町民らが花道をつくり、子どもたちを出迎えました
式でも出席者からの大きな拍手に包まれながら入場した子どもたちは、名前を呼ばれると元気に返事をして立ち上がりました。
保護者に連れられ入場する園児
呼名されて立ち上がった新入学生の4人
吉田淳町長は「町の新たな教育のステージの始まり。子どもたち一人ひとりが輝ける学校づくりに取り組む」、 南郷市兵校長は「帰還した町で、互いの自由を認め合い、伸ばし合う、最も優しい社会を創り出したい」とあいさつ。教育委員会告示では、佐藤由弘町教育長が「皆さんおかえりなさい。自らの好奇心を大切にして学びを深め、自分なりの夢の花を咲かせてください」と述べました。
その後、児童生徒を代表して9年生の石井埜乃佳さんが「皆さんに立派な大熊っ子に育っていく姿を見せられるよう、誇りを持って自分の未来を切り開く」と誓いの言葉を述べました。
また、校歌「学び舎ゆめの森のうた」を歌う場面では、3月まで会津若松市内の校舎に通っており、校歌を知る児童生徒らが前に出て、新たに入園・入学、転入した仲間に披露しました。
校歌を披露する児童生徒ら(奥)
こうして学び舎ゆめの森に新しい仲間を迎え、町内での学びが再開しました。当初は大川原地区に新たに整備する教育施設での再開を見込んでいましたが、新施設は資材不足の影響で完成が遅れ、2学期から利用される予定です。

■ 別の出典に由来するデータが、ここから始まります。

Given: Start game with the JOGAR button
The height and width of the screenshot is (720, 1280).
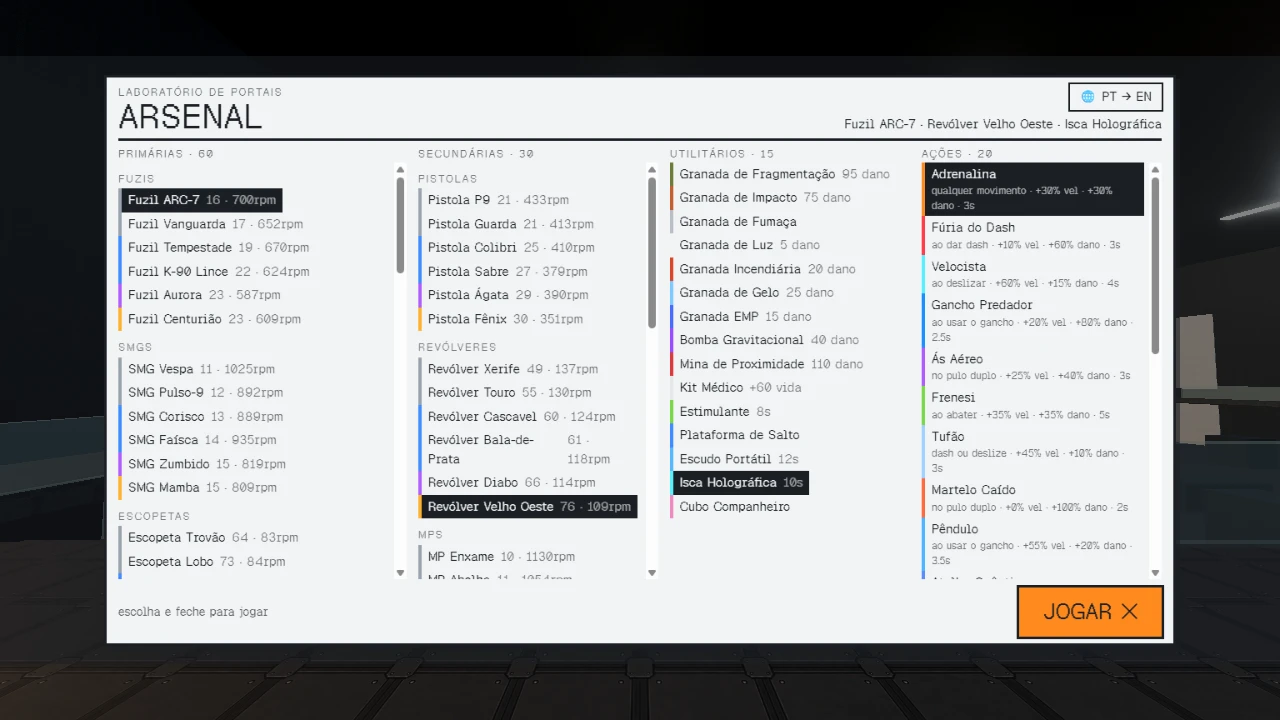Looking at the screenshot, I should click(1090, 612).
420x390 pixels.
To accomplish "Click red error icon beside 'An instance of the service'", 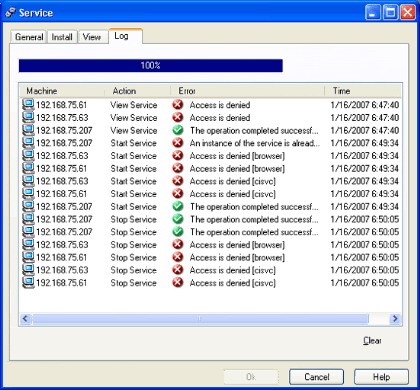I will coord(178,143).
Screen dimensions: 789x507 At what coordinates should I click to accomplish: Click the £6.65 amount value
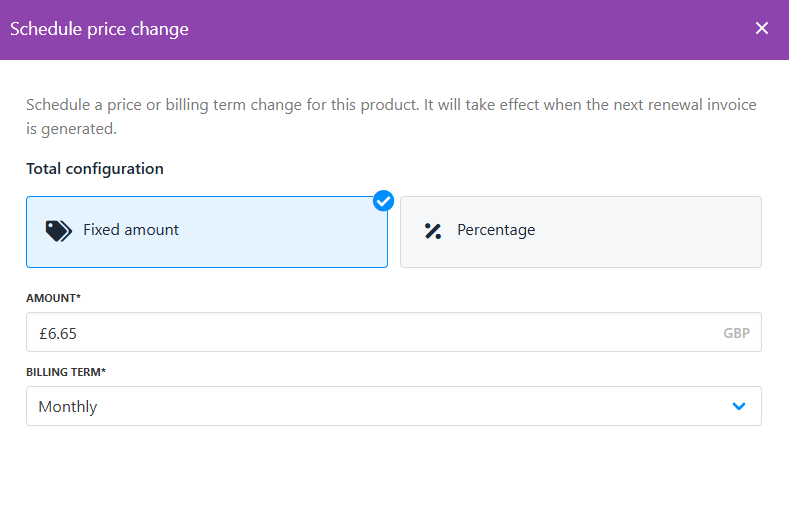(x=58, y=333)
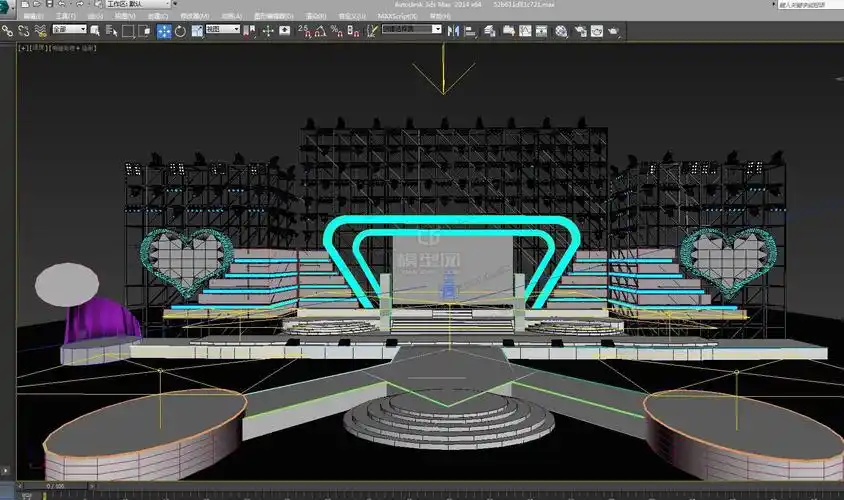
Task: Open the Material Editor
Action: click(x=561, y=30)
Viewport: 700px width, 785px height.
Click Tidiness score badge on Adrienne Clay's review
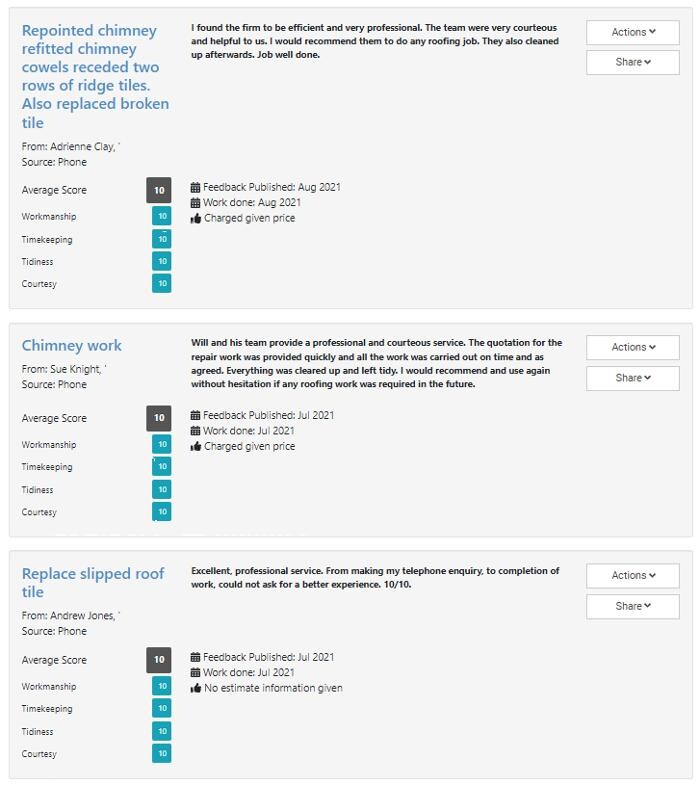coord(161,261)
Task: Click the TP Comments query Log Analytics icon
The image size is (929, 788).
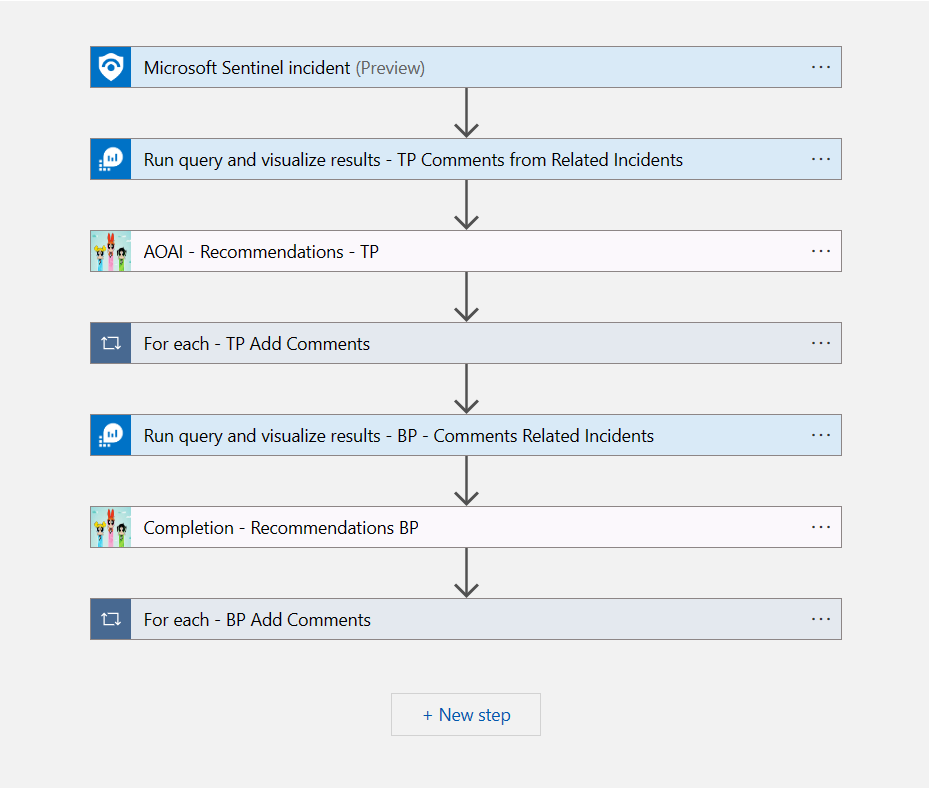Action: click(x=110, y=159)
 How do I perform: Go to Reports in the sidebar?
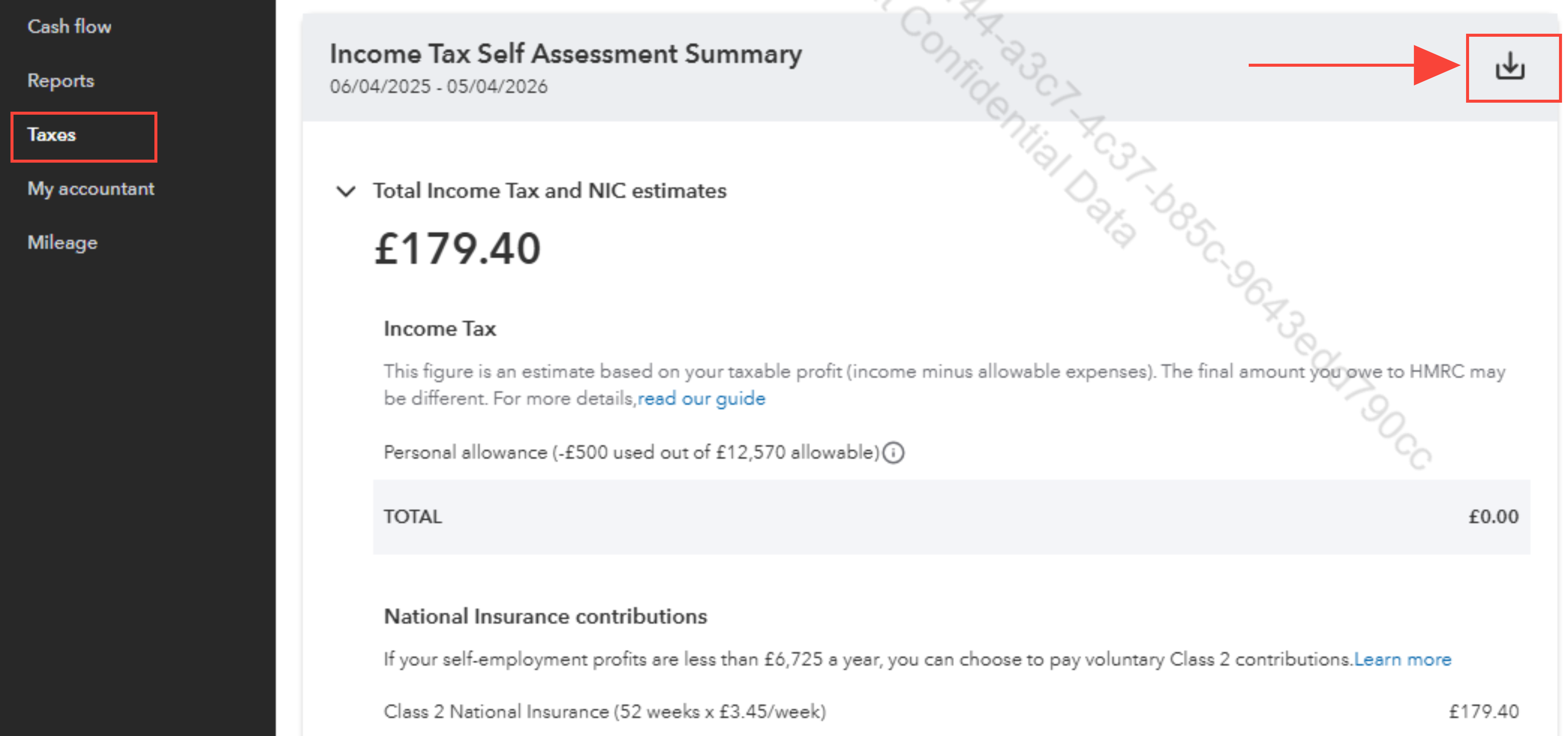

1学期は、町役場や交流施設、住民福祉センターなどの既存施設を利用して教育や保育が行われます。
3月まで同校の校長を務め、4月から町教育長に就いた佐藤教育長は「地域の皆さんに見守られながら学ぶことや目の前で新校舎ができていくことを貴重な経験として、子どもたちのプラスにできるような教育環境をつくる」と意気込みを語りました。